HI, Brian from World Music Supply here again to bring you your usual dose of guitar and gear reviews. For today’s blog, I got the chance to review two of the best delay pedals on the market today, the famous Line 6 DL4, and the up and coming VOX delay lab. Outwardly these two pedals share a lot of similar features, they have four buttons, five knobs, tap tembo buttons, tons of blinking LEDs, an expression pedal input, and more delay modes than you can shake a stick at. However when you plug them in, and really get to know them, you realize these are two wildly different beasts.
The Line 6 DL4 is probably one of the, if not the most used delay pedal on the market delay, I mean its honestly astounding how many famous guitarists carry one, two or even three of these in their rigs. Plugging one into the effects loop of our resident test amp, the Randall RT503H, it is clear why, this guy does just about everything. The tube echo tones were warm, and sensitive, giving me a very “Gilmour” like warmth and body. The tape sounds were appropriately realistic, and warbly, which I was able to control with the Tweak, and Tweez knobs. The Lo-Fi sounds were cool, and very early 80s sounding, with tons of mid range garble and garbage that was degraded, and just delightful to use, if you wanted to sound like your delay was running through a glitched out, or circuit bent pedal, although I’m sure that’s the point of adding a lo-fi setting.
The digital sounds were all crisp and pristine, with tons of delay time on hand. The stereo and ping pong were very spacious and useful, the latter of which was great for doing Brian May esc Brighton Rock style harmonies when you set it just right. The reverse delay was interesting, although a little weird to use. The rhythmic delay had a fun, U2 like feel to it that I honestly could just use for everything if I really felt the need to. Lastly lets not forget the looper function on this bad boy, as I was able to use it as just a simple phrase looper, and play lead over a rhythm part, or I could use it to build up whole songs, and beats by just drumming on the guitar, playing some bass lines with an octave pedal, and within minutes have a decent souding four piece band all from one little stomp box.
The DL4 is famous for a reason, it has seen countless stages for a reason, because it gets the job done and it doesn’t make a fuss about it. I’ve personally owned one of these for years, and I can tell you, they are amazingly road worthy; they are built like a tank. For what it is, the DL4 goes above and beyond the call of duty, and as such the DL4 receives a solid 10 out of 10.

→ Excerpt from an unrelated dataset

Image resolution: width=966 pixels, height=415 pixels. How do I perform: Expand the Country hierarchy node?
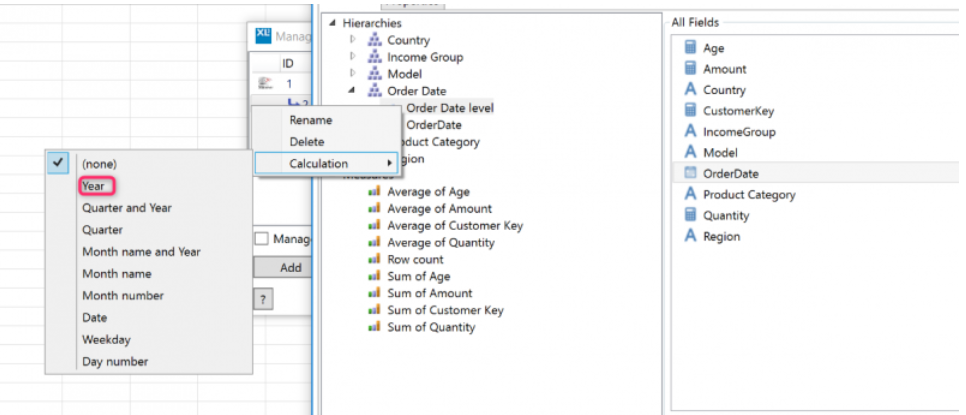pos(352,40)
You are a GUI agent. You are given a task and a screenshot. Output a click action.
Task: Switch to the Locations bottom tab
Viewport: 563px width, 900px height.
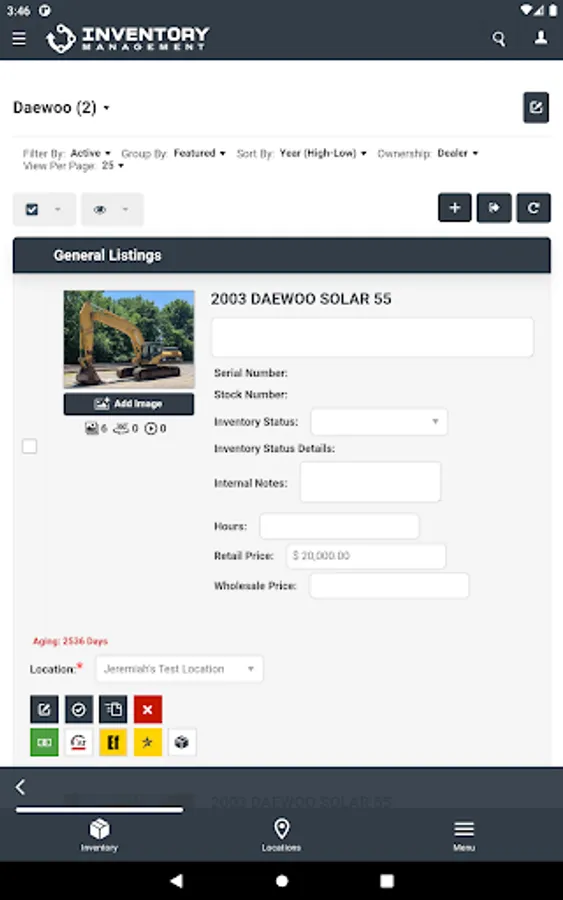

Next up is the newcomer, the VOX delay lab, which has everything from artist and song presets to strange pitch shifting delay settings. The Delay Lab has a lot of very out there sounds in it, and it honestly feels like a slightly more out there version of the DL4, with filter sweep delays, pitch shift delays, and plenty of other song specific delay tones rather than delays that will be used on many songs, the Delay Lab feels like something you might base riffs and solos around.

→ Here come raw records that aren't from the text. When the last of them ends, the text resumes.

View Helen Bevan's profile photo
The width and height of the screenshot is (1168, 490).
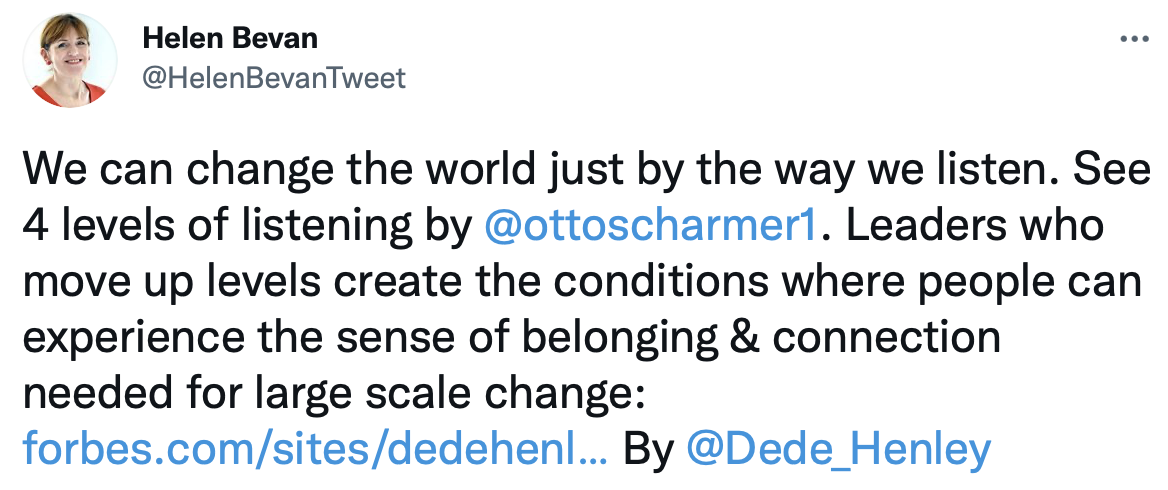[69, 60]
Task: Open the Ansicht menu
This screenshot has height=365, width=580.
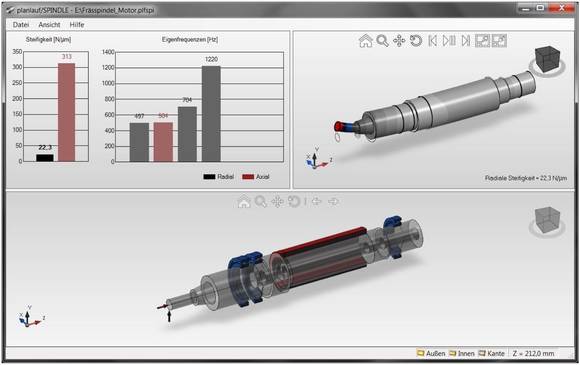Action: [49, 25]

Sure all of the “normal” delay sounds are there, with bucket brigade tones that are warm and fat sounding, and as someone who owns a vintage BBD equipped pedal, it is atleast as accurate as the DL4 at recreating the soft and spacious effect of a BBD pedal. The tape echoes are warbly and appropriately vintage feeling, great for everything from Pink Floyd to Elvis. The Tube tones are warm and wide sounding, with added harmonic content to the delay sound, and the digital tones are bright and punchy.

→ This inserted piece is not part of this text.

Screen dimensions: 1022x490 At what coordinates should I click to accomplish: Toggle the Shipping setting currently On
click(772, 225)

This pedal takes a quick left turn when you start really delving into it, and especially when you add the expression pedal. My favorite by far was the pitch shifter delay, as I was able to make crazy Star Trek noises, with sweeping atonal, almost ring modulator sounds. The second in line on the favorite list has to be the reverse delay, as it was very psychedelic sounding, with an almost sitar like quallity to it. For all of its weirdness, the VOX is still a great run of the mill delay pedal, but if you’re looking for a weird out there, signature type of sound to build yourself around, the VOX just might be it, which is why it receives a well earned 10 out of 10.
The VOX has a sound all its own, and a much more vintage vibe to it than the DL4, and while they have many of the same style of tones to them, they do each have their own personality and power. The Delay Lab is made to be a center piece, with tones that stand out, but also tones that are very standard on a pedal like this. For all of its power and dexterity, the Delay Lab can be a bit daunting to someone who just wants a “normal” delay pedal. The DL4 is the ultimate standard delay pedal, as it does everything you could ever want one to do, stores three different mains sounds, and if you’re anything like me, this pedal will probably remain on all night, just switching through a preset here or there, or tapping the tap tempo button once in a while, it’s a great pedal, and its clear why its so famous. The trusted friend, with everything you could ever need, or the new one with tons of weird out there sounds that you are just excited to get to try out, it might just pay off to have both on your board.